# Dataset entries
BEGIN

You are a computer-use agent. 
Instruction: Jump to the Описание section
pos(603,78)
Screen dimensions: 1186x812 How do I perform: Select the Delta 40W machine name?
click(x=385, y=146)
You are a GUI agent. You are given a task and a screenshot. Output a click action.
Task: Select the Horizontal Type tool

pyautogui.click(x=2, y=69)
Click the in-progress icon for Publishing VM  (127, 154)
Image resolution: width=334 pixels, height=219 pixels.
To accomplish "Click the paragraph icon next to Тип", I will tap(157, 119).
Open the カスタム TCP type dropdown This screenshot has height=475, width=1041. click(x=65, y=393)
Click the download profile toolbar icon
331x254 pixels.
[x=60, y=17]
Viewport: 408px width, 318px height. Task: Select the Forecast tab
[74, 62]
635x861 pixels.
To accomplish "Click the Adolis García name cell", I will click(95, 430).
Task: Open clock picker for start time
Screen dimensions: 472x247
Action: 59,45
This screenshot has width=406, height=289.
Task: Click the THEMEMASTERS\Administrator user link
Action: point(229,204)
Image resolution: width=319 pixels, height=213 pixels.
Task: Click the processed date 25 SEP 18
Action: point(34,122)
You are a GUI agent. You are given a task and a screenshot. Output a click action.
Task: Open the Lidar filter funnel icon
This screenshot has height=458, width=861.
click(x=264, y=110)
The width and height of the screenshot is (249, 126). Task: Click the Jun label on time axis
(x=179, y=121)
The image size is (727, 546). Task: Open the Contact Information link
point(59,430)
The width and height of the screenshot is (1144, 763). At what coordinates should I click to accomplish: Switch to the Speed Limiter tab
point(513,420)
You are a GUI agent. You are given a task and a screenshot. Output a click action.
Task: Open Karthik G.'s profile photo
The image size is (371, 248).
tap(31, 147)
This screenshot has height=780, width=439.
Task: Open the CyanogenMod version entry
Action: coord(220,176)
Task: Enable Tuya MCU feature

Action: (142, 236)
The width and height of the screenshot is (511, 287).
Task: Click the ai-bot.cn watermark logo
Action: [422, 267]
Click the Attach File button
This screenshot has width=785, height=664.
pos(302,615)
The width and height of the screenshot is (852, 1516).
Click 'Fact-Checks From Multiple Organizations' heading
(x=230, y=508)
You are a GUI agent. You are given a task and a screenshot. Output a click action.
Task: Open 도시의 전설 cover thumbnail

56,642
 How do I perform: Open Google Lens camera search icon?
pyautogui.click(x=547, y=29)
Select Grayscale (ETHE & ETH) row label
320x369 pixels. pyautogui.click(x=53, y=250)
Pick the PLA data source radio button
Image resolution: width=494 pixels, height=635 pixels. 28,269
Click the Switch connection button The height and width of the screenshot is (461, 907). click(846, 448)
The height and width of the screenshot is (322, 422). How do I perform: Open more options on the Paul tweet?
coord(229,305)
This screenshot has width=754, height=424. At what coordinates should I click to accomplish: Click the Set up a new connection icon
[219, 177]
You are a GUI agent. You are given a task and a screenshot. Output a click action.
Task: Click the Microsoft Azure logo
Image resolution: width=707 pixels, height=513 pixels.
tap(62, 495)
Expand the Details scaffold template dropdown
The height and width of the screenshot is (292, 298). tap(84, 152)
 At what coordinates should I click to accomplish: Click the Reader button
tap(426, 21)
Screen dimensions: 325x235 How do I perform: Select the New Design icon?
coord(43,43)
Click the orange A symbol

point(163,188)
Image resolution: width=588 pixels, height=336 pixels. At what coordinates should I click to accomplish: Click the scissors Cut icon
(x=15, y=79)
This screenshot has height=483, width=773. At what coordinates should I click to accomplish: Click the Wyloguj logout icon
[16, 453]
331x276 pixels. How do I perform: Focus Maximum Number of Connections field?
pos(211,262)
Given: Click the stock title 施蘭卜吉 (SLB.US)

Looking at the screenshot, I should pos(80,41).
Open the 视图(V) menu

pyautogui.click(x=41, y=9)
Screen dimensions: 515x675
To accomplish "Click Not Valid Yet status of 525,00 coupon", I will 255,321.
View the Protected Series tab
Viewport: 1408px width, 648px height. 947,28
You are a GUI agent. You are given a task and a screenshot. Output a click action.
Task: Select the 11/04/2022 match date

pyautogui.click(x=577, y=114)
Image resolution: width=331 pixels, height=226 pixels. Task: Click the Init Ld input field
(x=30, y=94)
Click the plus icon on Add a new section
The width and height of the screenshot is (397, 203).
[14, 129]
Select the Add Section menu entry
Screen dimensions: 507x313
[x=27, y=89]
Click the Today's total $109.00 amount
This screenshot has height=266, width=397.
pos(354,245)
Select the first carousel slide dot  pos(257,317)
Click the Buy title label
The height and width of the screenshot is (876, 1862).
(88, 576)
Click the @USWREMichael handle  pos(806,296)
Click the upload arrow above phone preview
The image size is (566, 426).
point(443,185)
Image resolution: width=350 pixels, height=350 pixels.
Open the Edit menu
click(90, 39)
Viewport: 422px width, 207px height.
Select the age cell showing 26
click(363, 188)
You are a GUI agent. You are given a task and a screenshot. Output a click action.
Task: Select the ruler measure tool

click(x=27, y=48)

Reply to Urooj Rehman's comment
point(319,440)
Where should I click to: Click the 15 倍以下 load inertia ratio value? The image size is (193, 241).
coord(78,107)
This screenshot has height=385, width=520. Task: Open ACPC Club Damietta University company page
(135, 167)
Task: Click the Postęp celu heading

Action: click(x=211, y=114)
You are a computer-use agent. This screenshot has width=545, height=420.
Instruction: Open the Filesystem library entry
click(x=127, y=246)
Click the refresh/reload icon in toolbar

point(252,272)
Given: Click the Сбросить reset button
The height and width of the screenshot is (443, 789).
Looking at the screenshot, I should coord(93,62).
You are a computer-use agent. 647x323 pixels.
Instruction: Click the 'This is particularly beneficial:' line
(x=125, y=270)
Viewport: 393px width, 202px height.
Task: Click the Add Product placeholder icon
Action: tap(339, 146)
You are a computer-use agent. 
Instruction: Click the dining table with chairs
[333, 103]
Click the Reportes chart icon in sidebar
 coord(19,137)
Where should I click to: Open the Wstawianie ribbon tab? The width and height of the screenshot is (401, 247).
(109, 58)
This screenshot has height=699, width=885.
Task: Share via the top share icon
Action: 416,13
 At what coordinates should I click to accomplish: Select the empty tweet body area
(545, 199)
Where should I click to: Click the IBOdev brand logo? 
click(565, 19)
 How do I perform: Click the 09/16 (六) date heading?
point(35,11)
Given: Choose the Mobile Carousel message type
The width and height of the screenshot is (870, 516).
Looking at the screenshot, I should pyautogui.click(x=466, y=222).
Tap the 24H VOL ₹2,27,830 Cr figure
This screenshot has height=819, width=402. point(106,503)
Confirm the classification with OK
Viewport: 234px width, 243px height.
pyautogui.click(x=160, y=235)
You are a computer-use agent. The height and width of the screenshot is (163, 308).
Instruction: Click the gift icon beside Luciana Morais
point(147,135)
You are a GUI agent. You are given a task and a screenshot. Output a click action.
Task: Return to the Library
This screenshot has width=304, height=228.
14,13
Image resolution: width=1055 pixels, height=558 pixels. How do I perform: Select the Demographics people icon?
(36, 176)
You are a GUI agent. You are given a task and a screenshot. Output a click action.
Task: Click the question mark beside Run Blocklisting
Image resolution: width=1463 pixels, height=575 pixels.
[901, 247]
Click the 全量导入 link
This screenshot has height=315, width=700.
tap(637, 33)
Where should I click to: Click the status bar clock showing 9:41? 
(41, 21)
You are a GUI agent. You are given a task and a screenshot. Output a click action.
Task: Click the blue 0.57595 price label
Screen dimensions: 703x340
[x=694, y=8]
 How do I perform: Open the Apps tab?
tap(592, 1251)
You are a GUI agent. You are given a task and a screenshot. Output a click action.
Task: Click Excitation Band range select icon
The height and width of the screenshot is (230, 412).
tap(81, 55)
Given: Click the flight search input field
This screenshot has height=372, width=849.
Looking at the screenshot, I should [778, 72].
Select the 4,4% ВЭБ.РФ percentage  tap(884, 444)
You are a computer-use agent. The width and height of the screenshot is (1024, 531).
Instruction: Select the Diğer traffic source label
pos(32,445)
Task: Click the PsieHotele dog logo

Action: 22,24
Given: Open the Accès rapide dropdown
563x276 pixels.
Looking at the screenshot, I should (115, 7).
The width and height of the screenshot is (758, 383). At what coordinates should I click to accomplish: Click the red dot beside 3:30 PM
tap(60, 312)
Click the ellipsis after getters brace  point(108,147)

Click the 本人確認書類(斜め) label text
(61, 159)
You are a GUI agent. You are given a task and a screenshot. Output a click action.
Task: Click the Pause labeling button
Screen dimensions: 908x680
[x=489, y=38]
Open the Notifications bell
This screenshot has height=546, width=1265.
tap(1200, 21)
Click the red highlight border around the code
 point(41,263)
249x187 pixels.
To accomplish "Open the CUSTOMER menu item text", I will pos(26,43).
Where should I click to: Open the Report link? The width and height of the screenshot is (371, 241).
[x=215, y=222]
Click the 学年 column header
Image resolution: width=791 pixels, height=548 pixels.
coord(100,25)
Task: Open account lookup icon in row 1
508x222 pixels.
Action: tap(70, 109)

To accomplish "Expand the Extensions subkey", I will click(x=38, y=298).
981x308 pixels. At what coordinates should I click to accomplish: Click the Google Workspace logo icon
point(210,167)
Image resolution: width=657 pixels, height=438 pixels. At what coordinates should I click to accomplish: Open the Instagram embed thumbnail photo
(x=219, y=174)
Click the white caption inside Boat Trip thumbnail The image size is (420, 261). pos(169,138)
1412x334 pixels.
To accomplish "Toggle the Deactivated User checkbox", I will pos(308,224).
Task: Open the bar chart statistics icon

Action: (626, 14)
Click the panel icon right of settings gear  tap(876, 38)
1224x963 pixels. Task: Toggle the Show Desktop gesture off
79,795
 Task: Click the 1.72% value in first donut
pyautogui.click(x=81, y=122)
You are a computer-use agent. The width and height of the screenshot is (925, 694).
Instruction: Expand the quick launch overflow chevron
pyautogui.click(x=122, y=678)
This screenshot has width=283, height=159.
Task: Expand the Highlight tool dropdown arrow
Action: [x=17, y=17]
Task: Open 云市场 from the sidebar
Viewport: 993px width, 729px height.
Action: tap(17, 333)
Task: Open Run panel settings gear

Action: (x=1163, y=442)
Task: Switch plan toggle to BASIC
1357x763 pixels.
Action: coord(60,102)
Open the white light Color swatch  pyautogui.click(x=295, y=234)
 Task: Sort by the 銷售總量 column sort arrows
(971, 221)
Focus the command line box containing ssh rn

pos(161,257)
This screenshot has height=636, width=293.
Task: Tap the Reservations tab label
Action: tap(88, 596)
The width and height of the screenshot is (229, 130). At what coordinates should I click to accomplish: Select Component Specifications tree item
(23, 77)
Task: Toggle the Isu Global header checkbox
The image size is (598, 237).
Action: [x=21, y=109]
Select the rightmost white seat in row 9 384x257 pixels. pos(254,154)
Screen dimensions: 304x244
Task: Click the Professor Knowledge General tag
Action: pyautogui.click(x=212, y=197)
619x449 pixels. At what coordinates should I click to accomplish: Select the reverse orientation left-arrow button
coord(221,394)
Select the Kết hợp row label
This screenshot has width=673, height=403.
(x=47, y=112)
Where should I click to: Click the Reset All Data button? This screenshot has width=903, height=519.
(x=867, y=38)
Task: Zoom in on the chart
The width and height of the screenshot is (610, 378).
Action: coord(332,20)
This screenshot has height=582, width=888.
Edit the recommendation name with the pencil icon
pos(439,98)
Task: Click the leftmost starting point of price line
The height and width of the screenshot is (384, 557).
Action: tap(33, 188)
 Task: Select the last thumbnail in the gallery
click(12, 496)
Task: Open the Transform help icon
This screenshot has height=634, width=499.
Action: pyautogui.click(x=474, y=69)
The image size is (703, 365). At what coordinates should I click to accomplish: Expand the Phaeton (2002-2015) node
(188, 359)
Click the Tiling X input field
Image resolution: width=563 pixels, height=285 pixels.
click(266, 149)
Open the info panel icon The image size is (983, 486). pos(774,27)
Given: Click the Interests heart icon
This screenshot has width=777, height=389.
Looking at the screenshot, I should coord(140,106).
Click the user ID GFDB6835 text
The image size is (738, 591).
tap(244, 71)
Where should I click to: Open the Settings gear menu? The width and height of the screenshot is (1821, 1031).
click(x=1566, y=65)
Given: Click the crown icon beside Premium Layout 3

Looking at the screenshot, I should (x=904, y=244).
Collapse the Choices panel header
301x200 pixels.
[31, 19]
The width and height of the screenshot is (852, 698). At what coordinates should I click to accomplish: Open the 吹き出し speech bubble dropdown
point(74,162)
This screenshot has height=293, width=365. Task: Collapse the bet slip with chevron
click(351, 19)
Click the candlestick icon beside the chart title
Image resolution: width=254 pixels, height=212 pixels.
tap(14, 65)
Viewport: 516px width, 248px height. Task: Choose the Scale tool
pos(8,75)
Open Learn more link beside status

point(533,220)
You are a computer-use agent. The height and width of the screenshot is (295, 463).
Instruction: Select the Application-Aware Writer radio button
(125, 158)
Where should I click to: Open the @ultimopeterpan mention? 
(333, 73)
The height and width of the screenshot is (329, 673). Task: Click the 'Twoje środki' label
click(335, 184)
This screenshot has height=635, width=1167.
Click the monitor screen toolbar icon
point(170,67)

END

# Problem to solve
Please output the exact lines of the records above, beginning with the first and stopping after the line that holds "Click the in-progress", and nothing else.

# Task response
You are a computer-use agent. 
Instruction: Jump to the Описание section
pos(603,78)
Screen dimensions: 1186x812 How do I perform: Select the Delta 40W machine name?
click(x=385, y=146)
You are a GUI agent. You are given a task and a screenshot. Output a click action.
Task: Select the Horizontal Type tool

pyautogui.click(x=2, y=69)
Click the in-progress icon for Publishing VM  (127, 154)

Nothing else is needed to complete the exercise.